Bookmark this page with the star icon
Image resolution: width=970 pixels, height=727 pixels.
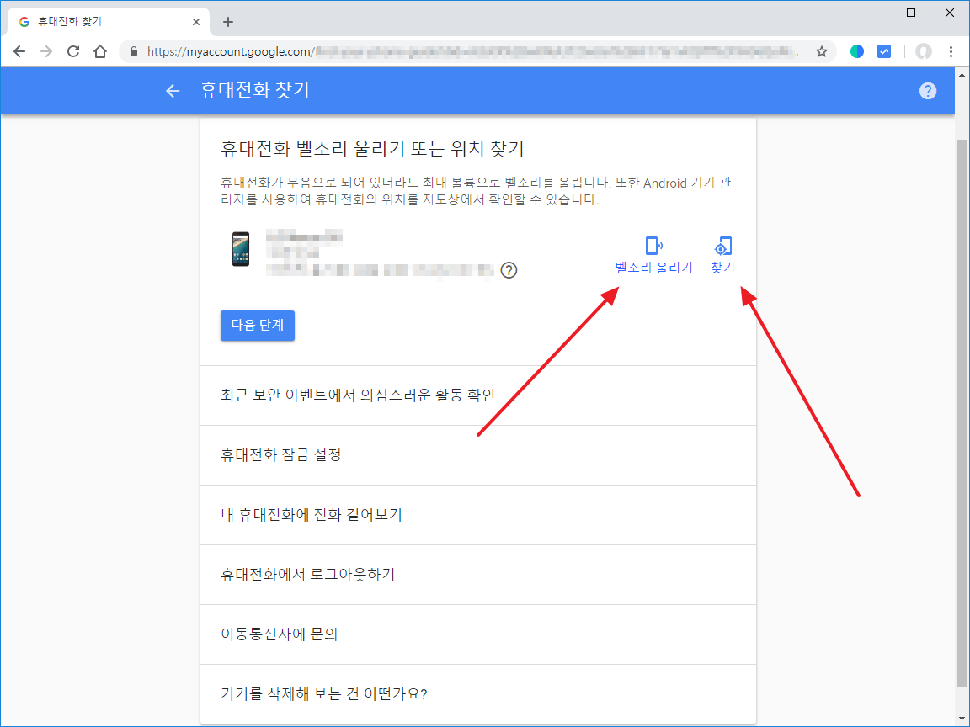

--

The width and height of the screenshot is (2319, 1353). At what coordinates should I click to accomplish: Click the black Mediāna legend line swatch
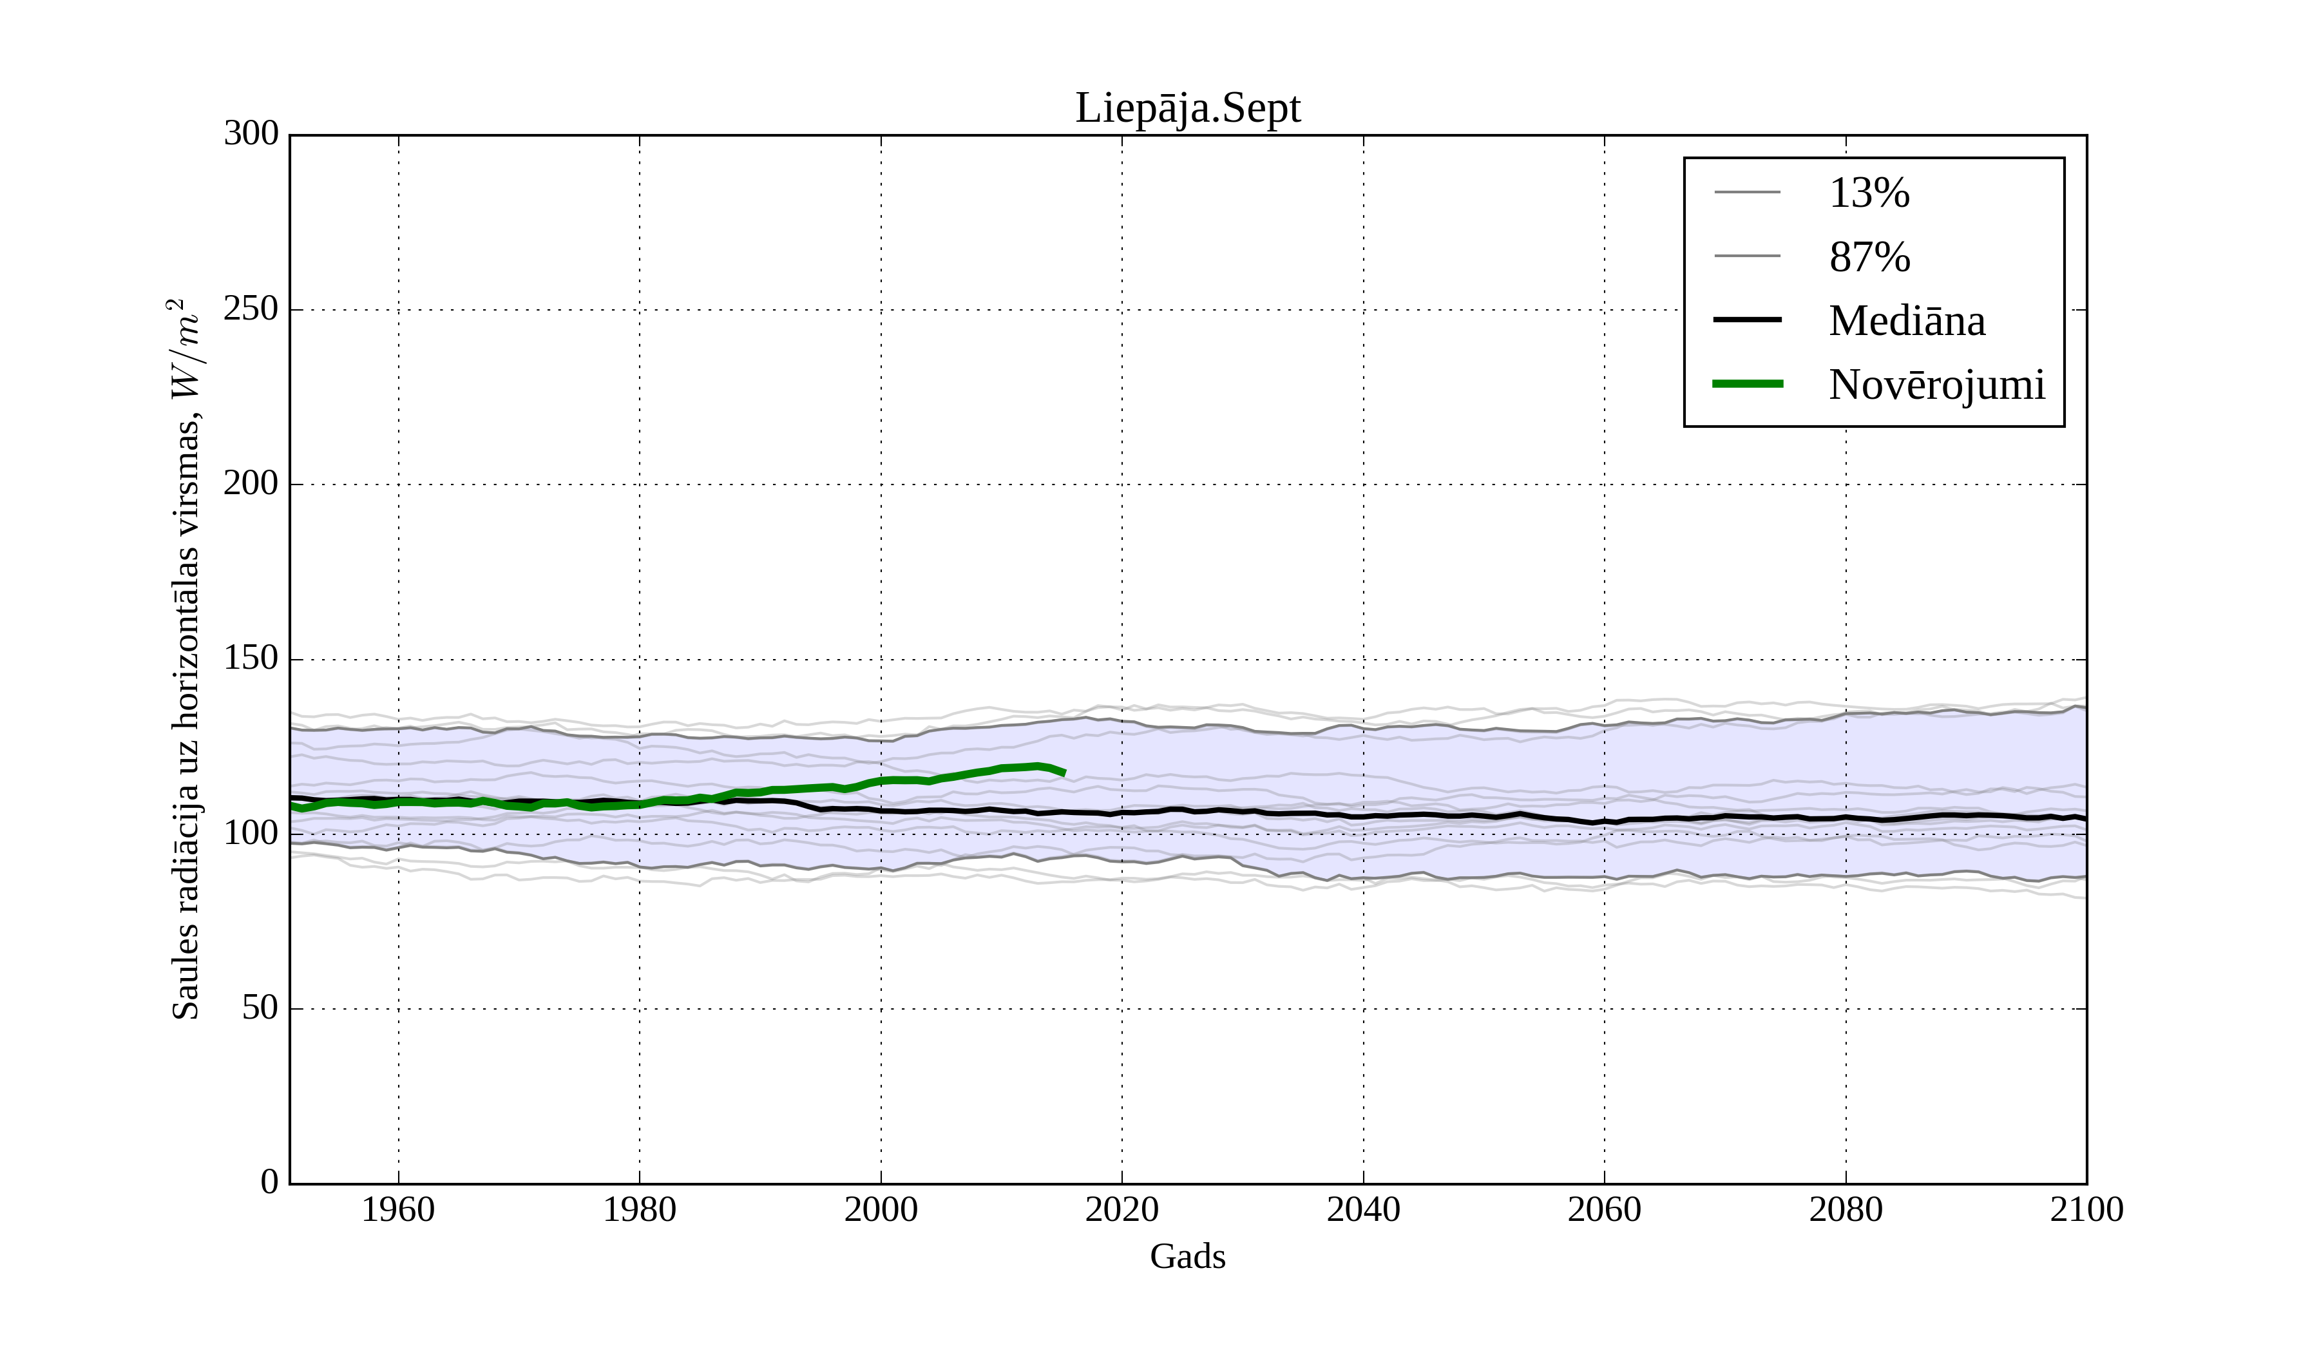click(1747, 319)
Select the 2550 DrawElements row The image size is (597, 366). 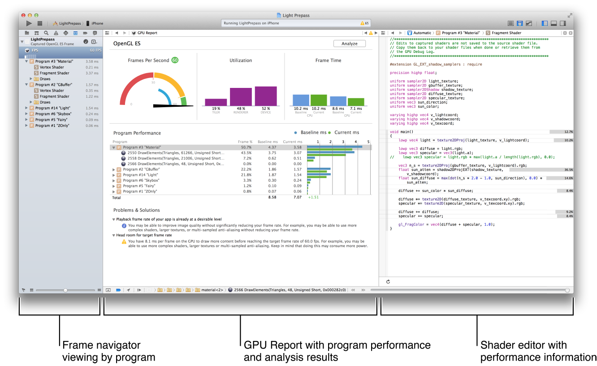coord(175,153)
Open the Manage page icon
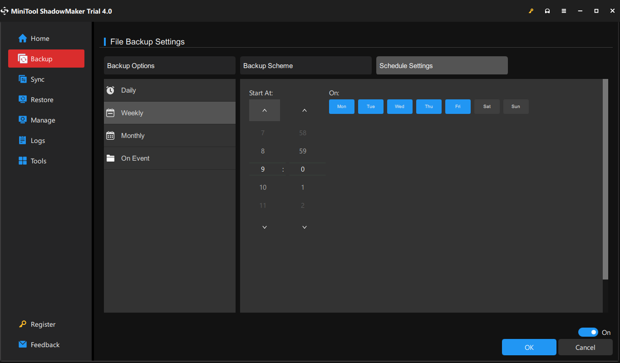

What is expected: Please echo back, unchanged, the part that opens with the line containing "Bookmark this page with the star icon" and closes with the line containing "Image resolution: width=970".

Finished exercise:
Bookmark this page with the star icon
Image resolution: width=970 pixels, height=727 pixels.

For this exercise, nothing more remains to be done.